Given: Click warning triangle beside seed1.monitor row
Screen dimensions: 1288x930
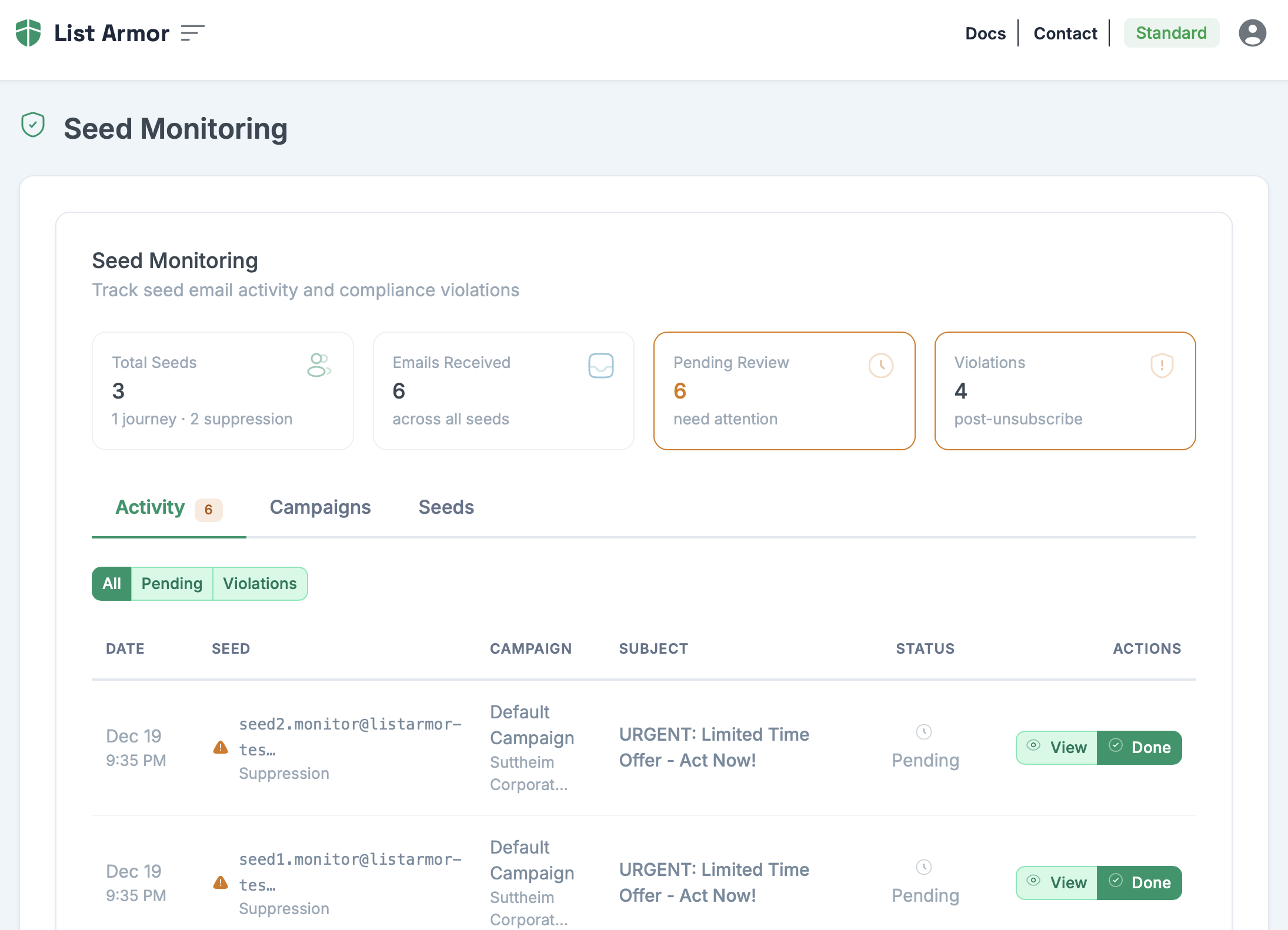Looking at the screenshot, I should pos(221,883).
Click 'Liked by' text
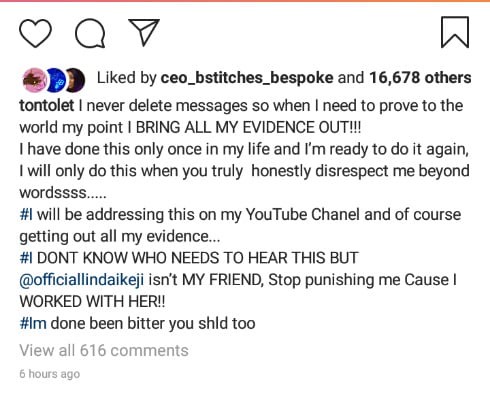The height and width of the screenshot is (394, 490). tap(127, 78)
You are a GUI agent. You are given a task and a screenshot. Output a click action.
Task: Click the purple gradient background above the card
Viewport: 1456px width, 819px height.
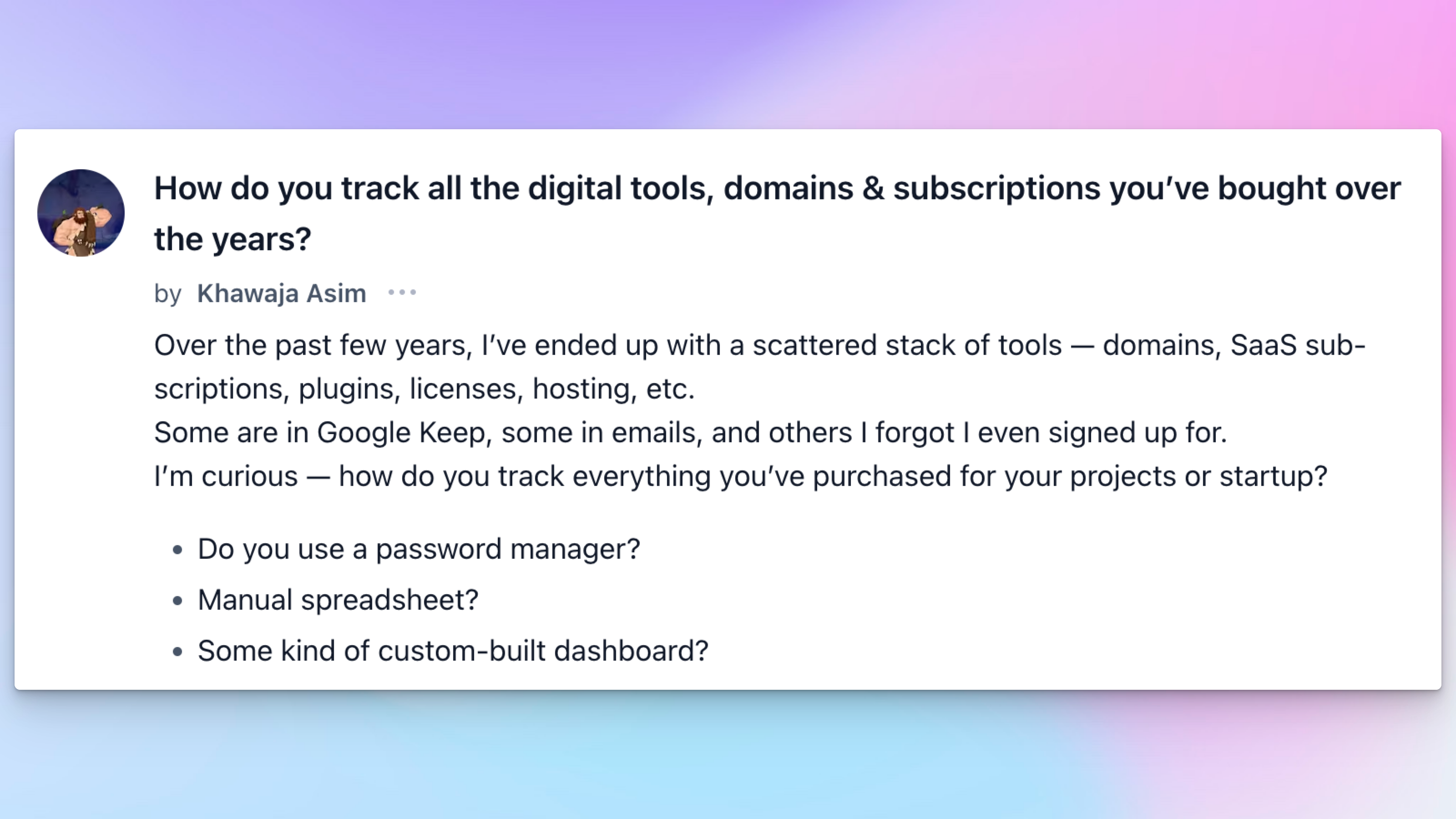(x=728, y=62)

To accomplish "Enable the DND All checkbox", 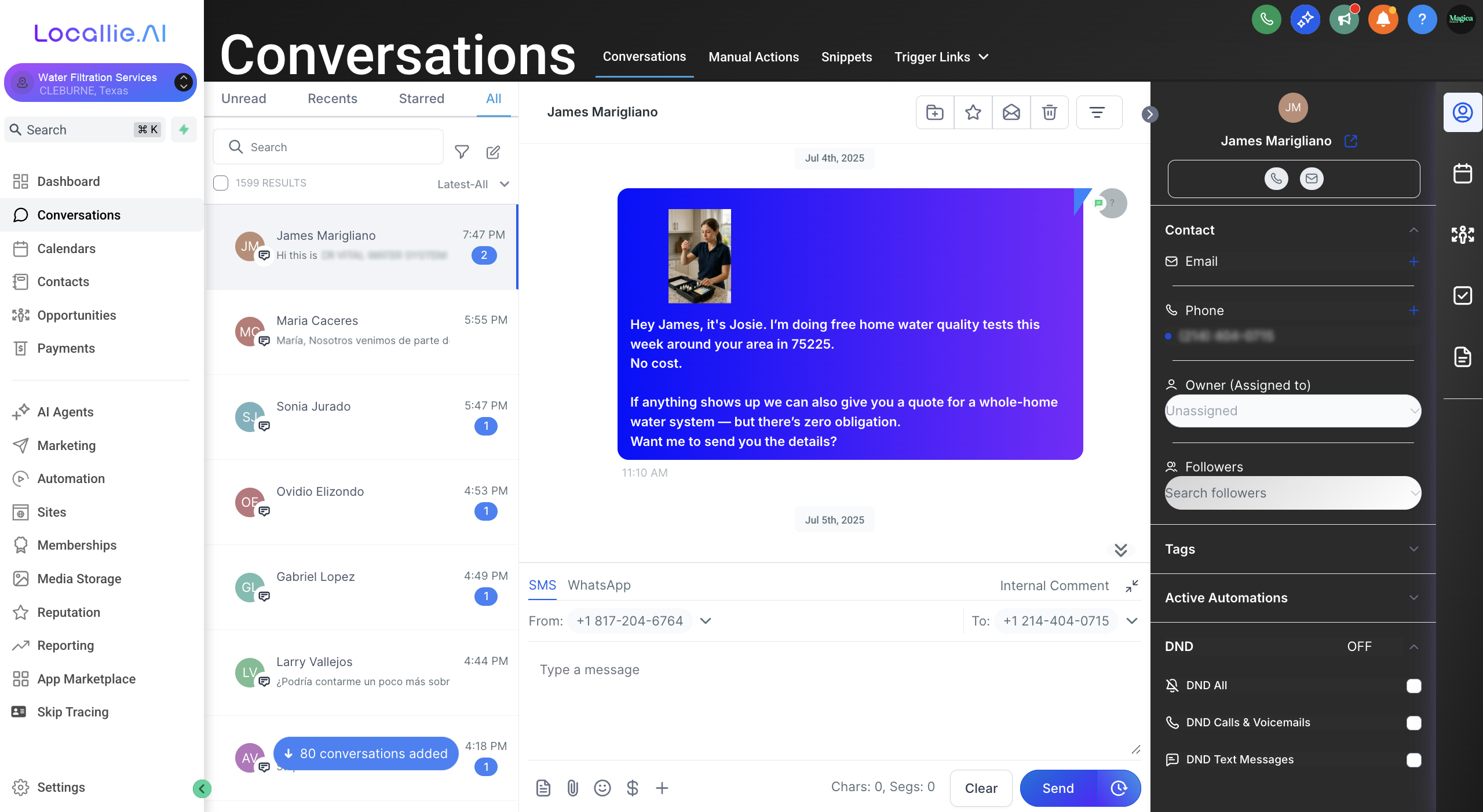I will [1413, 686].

******

- _Directions_: Please turn the data above into a numbered list, from its first line through the line that contains "The height and", with blank lines dropped and the pictures left out.

- _The solution_:
1. Given: Click warning triangle beside seed1.monitor row
2. Screen dimensions: 1288x930
3. Looking at the screenshot, I should pos(221,883).
4. Click 'Liked by' text
5. The height and width of the screenshot is (394, 490). tap(127, 78)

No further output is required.